Abstract
Radiotherapy is widely used in breast cancer treatment. The radiotherapy for breast invasive carcinoma (BRCA) presents challenges with the complex clinical factors, and too many genes have been found to be associated with BRCA radiotherapy prognosis. The aim of this study was to construct an integrative model to combine the clinical data and RNA expression data (including microRNA and mRNA) to predict the survival durations of BRCA patients with radiotherapy. Also, the authors try to find the key regulation pairs between mRNA and miRNA from prediction. They collected mRNA and microRNA expression profiles and gathered the corresponding clinical data of 73 BRCA patients with radiotherapy from The Cancer Genome Atlas (TCGA). According to an integrative model from univariate Cox regression between RNA expression and patient survival, they classified the patients with radiotherapy into low-risk and high-risk groups. The results showed that nine mRNAs were considered as protective genes and five miRNAs and eight mRNAs were considered as high-risk genes. Moreover, the high-risk group has a significantly shorter survival time in comparison with the low-risk group by the log-rank test (p = 0.0039). The reliability of the gene signature was validated by an independent data set from the Gene Expression Omnibus (GEO). Furthermore, three pairs of miRNA-mRNA, closely associated to survival, were identified.

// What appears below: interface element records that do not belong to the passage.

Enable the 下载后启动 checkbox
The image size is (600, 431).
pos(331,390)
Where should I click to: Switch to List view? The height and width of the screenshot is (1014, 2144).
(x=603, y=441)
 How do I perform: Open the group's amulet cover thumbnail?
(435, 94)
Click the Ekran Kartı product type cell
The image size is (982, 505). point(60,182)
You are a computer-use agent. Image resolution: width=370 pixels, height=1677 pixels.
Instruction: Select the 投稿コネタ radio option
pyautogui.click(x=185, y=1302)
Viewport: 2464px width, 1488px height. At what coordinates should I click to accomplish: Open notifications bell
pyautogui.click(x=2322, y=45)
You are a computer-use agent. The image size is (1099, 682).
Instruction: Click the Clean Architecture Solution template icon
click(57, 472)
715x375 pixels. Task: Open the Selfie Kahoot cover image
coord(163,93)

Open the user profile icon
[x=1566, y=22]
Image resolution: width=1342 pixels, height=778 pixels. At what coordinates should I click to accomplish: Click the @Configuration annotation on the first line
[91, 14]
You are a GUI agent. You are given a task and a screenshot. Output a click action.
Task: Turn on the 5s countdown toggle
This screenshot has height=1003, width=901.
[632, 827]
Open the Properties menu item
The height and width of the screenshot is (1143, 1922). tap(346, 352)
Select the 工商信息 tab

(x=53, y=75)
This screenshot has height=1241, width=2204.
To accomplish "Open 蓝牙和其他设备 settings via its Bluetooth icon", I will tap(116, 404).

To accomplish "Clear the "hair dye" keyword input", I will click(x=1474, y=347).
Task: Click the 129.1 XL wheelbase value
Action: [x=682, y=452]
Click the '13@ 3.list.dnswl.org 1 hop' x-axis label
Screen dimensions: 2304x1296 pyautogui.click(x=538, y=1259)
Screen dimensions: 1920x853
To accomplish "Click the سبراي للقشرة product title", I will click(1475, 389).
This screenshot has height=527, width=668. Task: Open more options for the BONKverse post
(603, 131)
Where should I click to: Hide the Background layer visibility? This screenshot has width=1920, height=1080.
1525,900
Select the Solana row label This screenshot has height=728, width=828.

These findings and method may prove valuable for improving the clinical management of BRCA patients with radiotherapy.
Introduction
Breast invasive carcinoma (BRCA) is the most frequent malignant disease cause of cancer-associated death in Western women. 1 Adjuvant therapy, including chemotherapy and radiation therapy (RT), for breast cancer has shown that the patients have little survival benefit after surgical resection. 2 One of the important problems in RT is how to predict tumor radiosensitivity.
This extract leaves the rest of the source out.